SHORT EXERCISE:
Repeat every line of the listing below word for word, with no changes.

DATA SECTION:
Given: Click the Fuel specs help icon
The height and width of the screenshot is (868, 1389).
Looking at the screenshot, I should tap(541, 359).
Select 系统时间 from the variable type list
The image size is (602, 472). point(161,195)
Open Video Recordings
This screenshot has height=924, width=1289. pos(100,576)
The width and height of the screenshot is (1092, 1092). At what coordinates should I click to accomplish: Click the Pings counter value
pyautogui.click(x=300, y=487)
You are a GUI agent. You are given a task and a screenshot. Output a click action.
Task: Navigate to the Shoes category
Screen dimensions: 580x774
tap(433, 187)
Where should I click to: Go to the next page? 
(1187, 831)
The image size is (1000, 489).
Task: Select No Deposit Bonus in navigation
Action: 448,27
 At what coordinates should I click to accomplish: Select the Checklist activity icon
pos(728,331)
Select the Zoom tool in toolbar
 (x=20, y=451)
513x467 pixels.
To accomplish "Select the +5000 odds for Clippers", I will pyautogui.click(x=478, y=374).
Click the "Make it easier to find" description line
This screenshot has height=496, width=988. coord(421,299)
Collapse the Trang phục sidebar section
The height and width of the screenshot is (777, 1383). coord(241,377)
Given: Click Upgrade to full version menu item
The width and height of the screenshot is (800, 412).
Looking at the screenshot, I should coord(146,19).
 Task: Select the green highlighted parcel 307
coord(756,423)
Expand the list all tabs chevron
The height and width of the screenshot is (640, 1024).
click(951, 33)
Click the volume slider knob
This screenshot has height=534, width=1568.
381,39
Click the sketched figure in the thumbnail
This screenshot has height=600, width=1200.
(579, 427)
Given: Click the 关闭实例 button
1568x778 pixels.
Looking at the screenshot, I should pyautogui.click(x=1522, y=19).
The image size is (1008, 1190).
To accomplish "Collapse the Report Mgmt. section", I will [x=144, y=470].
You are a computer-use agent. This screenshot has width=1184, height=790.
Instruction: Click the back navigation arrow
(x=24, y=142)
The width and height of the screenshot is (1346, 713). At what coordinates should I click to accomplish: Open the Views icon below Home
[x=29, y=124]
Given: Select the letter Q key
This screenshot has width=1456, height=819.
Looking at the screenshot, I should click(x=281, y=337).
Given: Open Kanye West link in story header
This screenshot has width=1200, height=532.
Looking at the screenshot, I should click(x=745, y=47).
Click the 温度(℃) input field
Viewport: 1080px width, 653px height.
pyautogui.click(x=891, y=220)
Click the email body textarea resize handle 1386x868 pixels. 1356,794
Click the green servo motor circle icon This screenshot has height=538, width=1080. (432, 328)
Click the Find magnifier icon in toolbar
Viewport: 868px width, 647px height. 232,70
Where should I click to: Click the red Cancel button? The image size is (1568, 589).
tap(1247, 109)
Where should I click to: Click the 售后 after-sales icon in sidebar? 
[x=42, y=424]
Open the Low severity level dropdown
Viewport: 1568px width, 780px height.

CORRECT OUTPUT:
Given: Click the Fuel specs help icon
The height and width of the screenshot is (868, 1389).
Looking at the screenshot, I should tap(541, 359).
Select 系统时间 from the variable type list
The image size is (602, 472). point(161,195)
Open Video Recordings
This screenshot has height=924, width=1289. pos(100,576)
The width and height of the screenshot is (1092, 1092). At what coordinates should I click to accomplish: Click the Pings counter value
pyautogui.click(x=300, y=487)
You are a GUI agent. You are given a task and a screenshot. Output a click action.
Task: Navigate to the Shoes category
Screen dimensions: 580x774
tap(433, 187)
Where should I click to: Go to the next page? 
(1187, 831)
The image size is (1000, 489).
Task: Select No Deposit Bonus in navigation
Action: 448,27
 At what coordinates should I click to accomplish: Select the Checklist activity icon
pos(728,331)
Select the Zoom tool in toolbar
 (x=20, y=451)
513x467 pixels.
To accomplish "Select the +5000 odds for Clippers", I will pyautogui.click(x=478, y=374).
Click the "Make it easier to find" description line
This screenshot has height=496, width=988. coord(421,299)
Collapse the Trang phục sidebar section
The height and width of the screenshot is (777, 1383). coord(241,377)
Given: Click Upgrade to full version menu item
The width and height of the screenshot is (800, 412).
Looking at the screenshot, I should coord(146,19).
 Task: Select the green highlighted parcel 307
coord(756,423)
Expand the list all tabs chevron
The height and width of the screenshot is (640, 1024).
click(951, 33)
Click the volume slider knob
This screenshot has height=534, width=1568.
381,39
Click the sketched figure in the thumbnail
This screenshot has height=600, width=1200.
(579, 427)
Given: Click the 关闭实例 button
1568x778 pixels.
Looking at the screenshot, I should pyautogui.click(x=1522, y=19).
The image size is (1008, 1190).
To accomplish "Collapse the Report Mgmt. section", I will [x=144, y=470].
You are a computer-use agent. This screenshot has width=1184, height=790.
Instruction: Click the back navigation arrow
(x=24, y=142)
The width and height of the screenshot is (1346, 713). At what coordinates should I click to accomplish: Open the Views icon below Home
[x=29, y=124]
Given: Select the letter Q key
This screenshot has width=1456, height=819.
Looking at the screenshot, I should click(x=281, y=337).
Given: Open Kanye West link in story header
This screenshot has width=1200, height=532.
Looking at the screenshot, I should click(x=745, y=47).
Click the 温度(℃) input field
Viewport: 1080px width, 653px height.
pyautogui.click(x=891, y=220)
Click the email body textarea resize handle 1386x868 pixels. 1356,794
Click the green servo motor circle icon This screenshot has height=538, width=1080. (432, 328)
Click the Find magnifier icon in toolbar
Viewport: 868px width, 647px height. 232,70
Where should I click to: Click the red Cancel button? The image size is (1568, 589).
tap(1247, 109)
Where should I click to: Click the 售后 after-sales icon in sidebar? 
[x=42, y=424]
Open the Low severity level dropdown
Viewport: 1568px width, 780px height.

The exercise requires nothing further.